There are phrases that get repeated by rote here in the Senate, things we say over and over, sometimes without thinking. One gets used to things that are repeated, pervasive, or that are considered commonplace in a culture, that elsewhere might be odd or questionable. First, let’s consider some of the things we say.
One common phrase I have now memorized is used to interrupt the secretary as she reads the bill for the third time. All bills are required to be read three times before a vote. The first reading is dispensed with, as is the second and on the third reading the floor sponsor stands and interrupts the secretary to say:
I ask unanimous consent that further reading of _____ be dispensed with and the journal show that it has been read a third time at length, section by section and placed before the senate for final consideration.
With no objection, the sponsor may proceed to give his or her presentation of the bill. This makes things go faster. Last year, we Democrats objected and required that the Luna Bills be read at length the third time. This was proper, just not usual. The House did the same late in the session to protest that their voice wasn’t being heard. We could only slow things down with such a procedural objection. After the reading, the vote is still the same.

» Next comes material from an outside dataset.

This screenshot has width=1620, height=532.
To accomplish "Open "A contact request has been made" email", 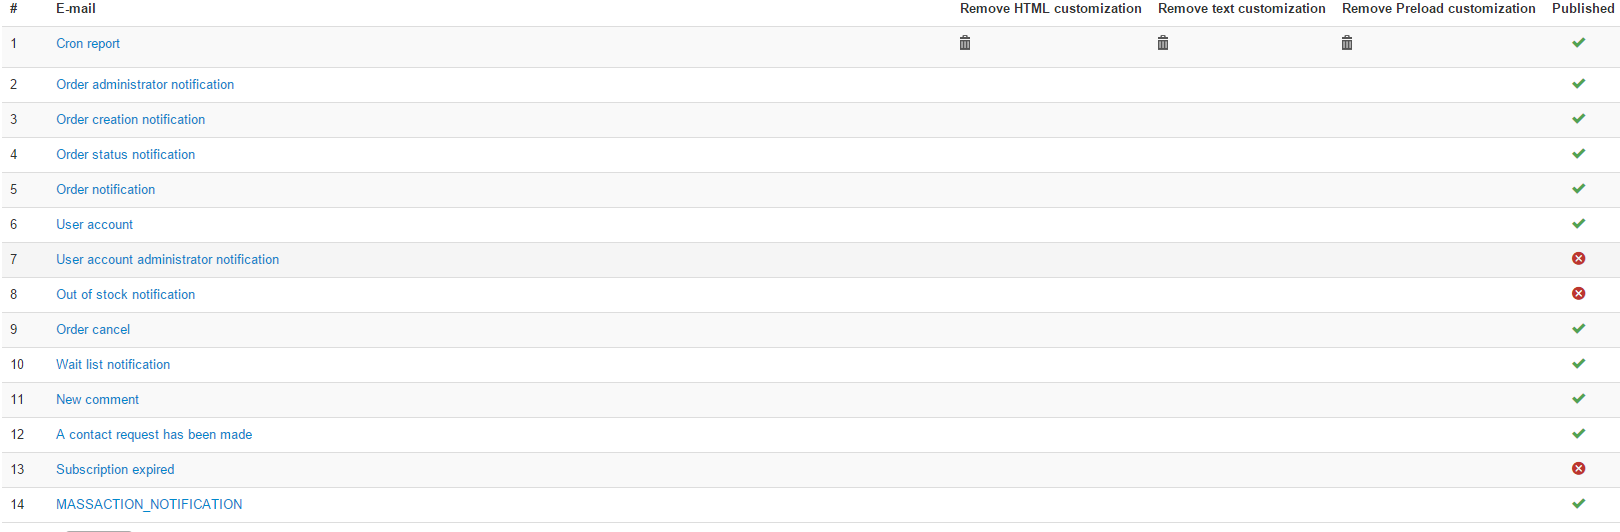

Another phrase that gets repeated by rote is when a Senator stands to declare a conflict:
Mr. President under senate rule 39H I hereby declare my conflict of interest in this issue but my intention to vote.
Senate rules require that you declare publicly or in writing your conflict. There is no requirement that the written declaration be recorded. This rule is supposed to maintain the honor of the body of the Senate so our deliberations can be perceived as open in the eyes of the public whom we represent.
So now lets consider rules about what we do. We also have sunshine laws that limit political contributions and require they be reported. We have decided in statute that political contributions are public, so citizens can examine the records and consider if elected officials are representing them, not the highest bidder.
This session we have considered two laws that have directed money to two privately held corporations. Neither were direct transfers of taxpayer dollars. One required money from convicted offenders goes to a company that maintained a public data base on these offenders. The other sent money from the manufacturers of pseudoephedrine to this same data base to collate information on who was buying this substance that can be used to manufacture methamphetamine. Law enforcement, the courts, victims and corrections can use this first data base to track the status of the convict. The second can be used by pharmacies and law enforcement to limit or investigate excessive or illicit drug purchases. Both of these efforts seem laudable and serve the public good.
But here’s the twist. Since these companies are privately held we cannot know who is getting the benefit of this contract. Nor can we know if they are contributing to legislators making these decisions. Private corporations have no obligation to share the identity of their shareholders.
Another program the state was involved in 4-5 years ago did send taxpayer dollars to a private corporation. The state promoted a Health Information Data Exchange that was supposed to allow hospitals and clinics to pass information between each other. This program got both federal and state money, though it is now privately funded. The company that got the contract is again privately held, and thus obscure.
I am suspicious by nature and I always wonder about motivation. When there is transparency I am reassured. In this case, I cannot know the relationships. And the more I see of these marble hallways and entwined relationships, the more I think we should know where our taxpayer money goes. We shouldn’t just do these things by rote.